Collected data listing

________________________

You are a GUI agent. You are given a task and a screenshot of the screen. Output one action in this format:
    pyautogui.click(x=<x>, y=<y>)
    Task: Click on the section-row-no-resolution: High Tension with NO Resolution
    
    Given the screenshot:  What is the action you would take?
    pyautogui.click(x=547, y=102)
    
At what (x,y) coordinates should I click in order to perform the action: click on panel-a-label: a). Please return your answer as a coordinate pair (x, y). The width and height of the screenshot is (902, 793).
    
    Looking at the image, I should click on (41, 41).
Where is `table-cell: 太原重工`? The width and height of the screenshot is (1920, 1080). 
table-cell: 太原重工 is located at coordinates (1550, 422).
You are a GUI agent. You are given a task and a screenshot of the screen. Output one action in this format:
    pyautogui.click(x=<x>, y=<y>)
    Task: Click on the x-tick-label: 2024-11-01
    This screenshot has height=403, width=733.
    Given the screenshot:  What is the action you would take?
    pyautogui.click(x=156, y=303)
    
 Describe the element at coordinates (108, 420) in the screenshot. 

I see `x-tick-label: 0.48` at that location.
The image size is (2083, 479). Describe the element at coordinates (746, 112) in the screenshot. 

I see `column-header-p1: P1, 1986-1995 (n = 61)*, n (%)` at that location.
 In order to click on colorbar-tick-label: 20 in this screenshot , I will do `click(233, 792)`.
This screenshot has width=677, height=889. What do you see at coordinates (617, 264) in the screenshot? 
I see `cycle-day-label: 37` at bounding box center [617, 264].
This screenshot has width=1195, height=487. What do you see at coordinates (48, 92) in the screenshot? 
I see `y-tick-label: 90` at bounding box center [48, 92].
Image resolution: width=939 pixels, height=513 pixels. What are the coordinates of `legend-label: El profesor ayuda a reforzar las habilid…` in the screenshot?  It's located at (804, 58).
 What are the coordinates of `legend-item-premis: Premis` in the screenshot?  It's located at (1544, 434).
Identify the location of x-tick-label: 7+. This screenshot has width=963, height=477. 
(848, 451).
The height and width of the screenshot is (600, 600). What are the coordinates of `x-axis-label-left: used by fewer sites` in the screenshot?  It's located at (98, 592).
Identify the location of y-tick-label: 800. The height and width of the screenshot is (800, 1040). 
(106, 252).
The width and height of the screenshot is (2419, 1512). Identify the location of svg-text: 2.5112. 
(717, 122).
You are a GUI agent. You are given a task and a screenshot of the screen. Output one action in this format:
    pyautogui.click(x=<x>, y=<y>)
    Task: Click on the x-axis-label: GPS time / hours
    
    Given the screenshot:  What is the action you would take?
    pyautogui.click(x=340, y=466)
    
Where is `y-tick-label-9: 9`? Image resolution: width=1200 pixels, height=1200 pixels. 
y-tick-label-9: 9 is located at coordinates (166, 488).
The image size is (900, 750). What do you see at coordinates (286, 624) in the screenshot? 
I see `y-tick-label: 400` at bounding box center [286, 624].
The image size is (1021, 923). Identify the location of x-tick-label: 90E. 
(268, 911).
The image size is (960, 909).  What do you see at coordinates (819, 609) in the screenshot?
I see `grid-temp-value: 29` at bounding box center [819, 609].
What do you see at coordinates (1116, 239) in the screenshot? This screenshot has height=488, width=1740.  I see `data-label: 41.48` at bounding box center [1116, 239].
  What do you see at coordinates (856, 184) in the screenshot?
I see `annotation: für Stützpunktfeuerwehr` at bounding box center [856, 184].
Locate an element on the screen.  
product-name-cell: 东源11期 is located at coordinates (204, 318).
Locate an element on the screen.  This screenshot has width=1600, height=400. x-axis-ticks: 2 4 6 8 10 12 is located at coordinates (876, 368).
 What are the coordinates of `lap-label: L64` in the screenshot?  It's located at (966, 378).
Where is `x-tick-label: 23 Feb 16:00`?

________________________

> [TASK STATEMENT]: Retype the whole listing above, line for line, with no changes.

> [EXPECTED OUTPUT]:
You are a GUI agent. You are given a task and a screenshot of the screen. Output one action in this format:
    pyautogui.click(x=<x>, y=<y>)
    Task: Click on the section-row-no-resolution: High Tension with NO Resolution
    
    Given the screenshot:  What is the action you would take?
    pyautogui.click(x=547, y=102)
    
At what (x,y) coordinates should I click in order to perform the action: click on panel-a-label: a). Please return your answer as a coordinate pair (x, y). The width and height of the screenshot is (902, 793).
    
    Looking at the image, I should click on (41, 41).
Where is `table-cell: 太原重工`? The width and height of the screenshot is (1920, 1080). 
table-cell: 太原重工 is located at coordinates (1550, 422).
You are a GUI agent. You are given a task and a screenshot of the screen. Output one action in this format:
    pyautogui.click(x=<x>, y=<y>)
    Task: Click on the x-tick-label: 2024-11-01
    This screenshot has height=403, width=733.
    Given the screenshot:  What is the action you would take?
    pyautogui.click(x=156, y=303)
    
 Describe the element at coordinates (108, 420) in the screenshot. 

I see `x-tick-label: 0.48` at that location.
The image size is (2083, 479). Describe the element at coordinates (746, 112) in the screenshot. 

I see `column-header-p1: P1, 1986-1995 (n = 61)*, n (%)` at that location.
 In order to click on colorbar-tick-label: 20 in this screenshot , I will do `click(233, 792)`.
This screenshot has width=677, height=889. What do you see at coordinates (617, 264) in the screenshot? 
I see `cycle-day-label: 37` at bounding box center [617, 264].
This screenshot has width=1195, height=487. What do you see at coordinates (48, 92) in the screenshot? 
I see `y-tick-label: 90` at bounding box center [48, 92].
Image resolution: width=939 pixels, height=513 pixels. What are the coordinates of `legend-label: El profesor ayuda a reforzar las habilid…` in the screenshot?  It's located at (804, 58).
 What are the coordinates of `legend-item-premis: Premis` in the screenshot?  It's located at (1544, 434).
Identify the location of x-tick-label: 7+. This screenshot has width=963, height=477. 
(848, 451).
The height and width of the screenshot is (600, 600). What are the coordinates of `x-axis-label-left: used by fewer sites` in the screenshot?  It's located at (98, 592).
Identify the location of y-tick-label: 800. The height and width of the screenshot is (800, 1040). 
(106, 252).
The width and height of the screenshot is (2419, 1512). Identify the location of svg-text: 2.5112. 
(717, 122).
You are a GUI agent. You are given a task and a screenshot of the screen. Output one action in this format:
    pyautogui.click(x=<x>, y=<y>)
    Task: Click on the x-axis-label: GPS time / hours
    
    Given the screenshot:  What is the action you would take?
    pyautogui.click(x=340, y=466)
    
Where is `y-tick-label-9: 9`? Image resolution: width=1200 pixels, height=1200 pixels. 
y-tick-label-9: 9 is located at coordinates (166, 488).
The image size is (900, 750). What do you see at coordinates (286, 624) in the screenshot? 
I see `y-tick-label: 400` at bounding box center [286, 624].
The image size is (1021, 923). Identify the location of x-tick-label: 90E. 
(268, 911).
The image size is (960, 909).  What do you see at coordinates (819, 609) in the screenshot?
I see `grid-temp-value: 29` at bounding box center [819, 609].
What do you see at coordinates (1116, 239) in the screenshot? This screenshot has height=488, width=1740.  I see `data-label: 41.48` at bounding box center [1116, 239].
  What do you see at coordinates (856, 184) in the screenshot?
I see `annotation: für Stützpunktfeuerwehr` at bounding box center [856, 184].
Locate an element on the screen.  
product-name-cell: 东源11期 is located at coordinates (204, 318).
Locate an element on the screen.  This screenshot has width=1600, height=400. x-axis-ticks: 2 4 6 8 10 12 is located at coordinates (876, 368).
 What are the coordinates of `lap-label: L64` in the screenshot?  It's located at (966, 378).
Where is `x-tick-label: 23 Feb 16:00`?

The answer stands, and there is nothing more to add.